To get the most out of literature, you need to invest time, attention and imaginative energy. You must be a creative reader. You must bring your imagination to the table and really use it as you work your way through a text. That is the only way to discover its value, its truth.
Emerson, the great champion of American individualism, knows this is not such an easy path to take. In his essay “The American Scholar,” he maintains that the scholar (any intellectual or thinking person seeking self understanding) must face up to his or her duty of being free and brave in the quest for truth.
In the long period of this preparation he must betray often an ignorance and shiftlessness in popular arts, incurring the disdain of the able who shoulder him aside. Long he must stammer in his speech; often forego the living for the dead. Worse yet, he must accept – how often! -- poverty and solitude. For the ease and pleasure of treading the old road, accepting the fashions, the education, the religion of society, he takes the cross of making his own, and, of course, the self-accusation, the faint heart, the frequent uncertainty and loss of time, which are the nettles and tangling vines in the way of the self-relying and self-directed; and the state of virtual hostility in which he seems to stand to society, and especially to educated society. For all this loss and scorn, what offset? He is to find consolation in exercising the highest functions of human nature.
This journey is not for everybody. You're going to be on your own. It's not going to be easy. Nobody can cultivate this field but you. It will set you apart from the crowd. You will have to define fashion, education, and religion for yourself. You'll doubt yourself. You'll forego certainty in life. People may even hate you for what you stand for. And yet, the payoff, the jackpot, is that you will develop yourself into a full human being. Your humanity lays undeveloped within you. Your quest for truth will lead you “to find consolation in exercising the highest functions of human nature.”

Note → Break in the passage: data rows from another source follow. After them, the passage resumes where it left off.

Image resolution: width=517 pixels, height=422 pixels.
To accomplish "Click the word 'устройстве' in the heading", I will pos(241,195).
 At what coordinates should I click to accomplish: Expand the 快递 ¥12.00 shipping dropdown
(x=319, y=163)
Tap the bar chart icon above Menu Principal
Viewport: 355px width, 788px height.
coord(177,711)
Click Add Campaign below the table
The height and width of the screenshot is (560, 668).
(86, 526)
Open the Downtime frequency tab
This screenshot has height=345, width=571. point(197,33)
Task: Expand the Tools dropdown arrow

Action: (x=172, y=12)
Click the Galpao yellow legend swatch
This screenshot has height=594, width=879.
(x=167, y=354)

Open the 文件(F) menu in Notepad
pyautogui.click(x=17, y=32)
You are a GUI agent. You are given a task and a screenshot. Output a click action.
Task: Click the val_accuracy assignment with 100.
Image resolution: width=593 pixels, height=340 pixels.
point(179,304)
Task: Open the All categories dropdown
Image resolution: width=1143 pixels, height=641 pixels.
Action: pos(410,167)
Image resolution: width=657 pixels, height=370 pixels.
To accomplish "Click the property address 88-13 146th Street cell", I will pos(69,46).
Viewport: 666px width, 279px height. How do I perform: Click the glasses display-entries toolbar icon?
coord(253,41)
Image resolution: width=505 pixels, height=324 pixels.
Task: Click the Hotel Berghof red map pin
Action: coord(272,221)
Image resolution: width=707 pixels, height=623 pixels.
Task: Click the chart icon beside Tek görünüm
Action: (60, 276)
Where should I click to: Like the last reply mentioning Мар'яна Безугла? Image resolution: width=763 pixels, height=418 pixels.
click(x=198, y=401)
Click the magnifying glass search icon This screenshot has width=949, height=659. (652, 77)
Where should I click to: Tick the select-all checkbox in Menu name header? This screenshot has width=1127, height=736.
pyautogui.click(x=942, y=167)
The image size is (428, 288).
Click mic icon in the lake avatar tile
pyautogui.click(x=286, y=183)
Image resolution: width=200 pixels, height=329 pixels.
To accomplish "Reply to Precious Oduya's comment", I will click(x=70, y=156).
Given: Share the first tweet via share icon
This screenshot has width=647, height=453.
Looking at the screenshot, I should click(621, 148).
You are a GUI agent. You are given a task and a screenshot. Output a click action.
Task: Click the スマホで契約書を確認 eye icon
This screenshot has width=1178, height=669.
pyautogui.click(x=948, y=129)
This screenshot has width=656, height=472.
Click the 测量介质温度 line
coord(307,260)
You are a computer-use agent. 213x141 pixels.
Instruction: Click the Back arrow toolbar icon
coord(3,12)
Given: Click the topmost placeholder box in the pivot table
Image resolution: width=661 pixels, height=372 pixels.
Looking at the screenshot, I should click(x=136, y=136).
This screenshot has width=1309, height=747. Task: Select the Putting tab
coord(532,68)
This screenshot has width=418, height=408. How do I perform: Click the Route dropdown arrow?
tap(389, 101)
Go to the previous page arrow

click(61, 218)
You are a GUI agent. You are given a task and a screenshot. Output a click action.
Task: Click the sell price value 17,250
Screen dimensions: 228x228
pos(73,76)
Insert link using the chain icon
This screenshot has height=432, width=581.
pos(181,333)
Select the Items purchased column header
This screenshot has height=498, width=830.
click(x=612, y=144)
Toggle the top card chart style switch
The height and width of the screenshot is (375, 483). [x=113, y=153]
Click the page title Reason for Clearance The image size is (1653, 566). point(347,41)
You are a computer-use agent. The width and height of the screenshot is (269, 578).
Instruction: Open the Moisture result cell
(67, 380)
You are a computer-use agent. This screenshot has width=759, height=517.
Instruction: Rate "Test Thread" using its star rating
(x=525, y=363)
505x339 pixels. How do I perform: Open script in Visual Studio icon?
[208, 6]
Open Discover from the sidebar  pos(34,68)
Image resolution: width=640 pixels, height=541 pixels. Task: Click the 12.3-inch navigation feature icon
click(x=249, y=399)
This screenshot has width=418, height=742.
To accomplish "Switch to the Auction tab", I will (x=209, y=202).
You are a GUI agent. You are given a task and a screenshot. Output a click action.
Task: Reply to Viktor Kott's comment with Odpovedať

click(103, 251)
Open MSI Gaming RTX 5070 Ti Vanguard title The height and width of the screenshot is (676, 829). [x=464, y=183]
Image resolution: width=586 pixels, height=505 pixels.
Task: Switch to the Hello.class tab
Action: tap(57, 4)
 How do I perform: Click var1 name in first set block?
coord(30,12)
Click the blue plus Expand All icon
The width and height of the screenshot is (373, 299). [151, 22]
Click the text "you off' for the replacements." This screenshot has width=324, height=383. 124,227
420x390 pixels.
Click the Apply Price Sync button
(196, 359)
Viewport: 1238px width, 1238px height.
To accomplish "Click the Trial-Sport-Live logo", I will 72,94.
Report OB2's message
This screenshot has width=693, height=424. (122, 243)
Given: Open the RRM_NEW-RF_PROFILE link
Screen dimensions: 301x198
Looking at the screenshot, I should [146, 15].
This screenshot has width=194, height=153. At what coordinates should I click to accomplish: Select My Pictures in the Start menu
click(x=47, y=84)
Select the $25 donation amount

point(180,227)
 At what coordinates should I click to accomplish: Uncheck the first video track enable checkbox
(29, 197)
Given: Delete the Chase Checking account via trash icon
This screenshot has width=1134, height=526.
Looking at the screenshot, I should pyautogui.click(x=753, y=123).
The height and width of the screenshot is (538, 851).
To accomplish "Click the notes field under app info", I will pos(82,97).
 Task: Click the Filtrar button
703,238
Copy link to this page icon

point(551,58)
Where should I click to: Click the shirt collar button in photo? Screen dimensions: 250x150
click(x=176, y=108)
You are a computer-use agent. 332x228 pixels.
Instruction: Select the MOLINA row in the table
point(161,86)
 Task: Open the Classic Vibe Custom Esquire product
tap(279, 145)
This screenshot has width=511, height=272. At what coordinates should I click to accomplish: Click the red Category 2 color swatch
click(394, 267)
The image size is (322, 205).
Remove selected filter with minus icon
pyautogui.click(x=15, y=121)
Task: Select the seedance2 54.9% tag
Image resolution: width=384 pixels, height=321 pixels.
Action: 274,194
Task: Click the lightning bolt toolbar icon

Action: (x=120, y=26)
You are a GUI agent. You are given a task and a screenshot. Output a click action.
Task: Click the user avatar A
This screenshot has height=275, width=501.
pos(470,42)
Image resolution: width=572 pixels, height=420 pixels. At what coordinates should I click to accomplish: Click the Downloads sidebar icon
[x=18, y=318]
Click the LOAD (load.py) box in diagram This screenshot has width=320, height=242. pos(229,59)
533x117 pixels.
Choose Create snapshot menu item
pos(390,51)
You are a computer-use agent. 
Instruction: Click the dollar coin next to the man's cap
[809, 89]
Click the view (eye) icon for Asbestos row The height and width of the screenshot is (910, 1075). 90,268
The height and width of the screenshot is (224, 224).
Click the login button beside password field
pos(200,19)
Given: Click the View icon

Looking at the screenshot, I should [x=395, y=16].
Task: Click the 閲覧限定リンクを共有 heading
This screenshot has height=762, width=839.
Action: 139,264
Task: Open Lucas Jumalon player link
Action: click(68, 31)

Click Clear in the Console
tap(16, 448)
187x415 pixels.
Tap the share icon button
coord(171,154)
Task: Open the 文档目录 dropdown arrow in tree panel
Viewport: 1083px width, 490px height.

Reading literature is a little bit like Frost's “The road not taken”, it is the road less travelled, and it might make a big difference. I encourage you to entertain the thought that literature is something more than entertainment and distraction (fun as those may be), rather literature can be used as equipment for living. The open road is there for the taking. It offers you the chance to reconsider who you really are, what you're all about, why you're here. By reading stories, poems, and plays drama, you pass on through to a great human drama, full of pain and rapture, joy and beauty. Will reading literature really make a difference? That's largely up to you.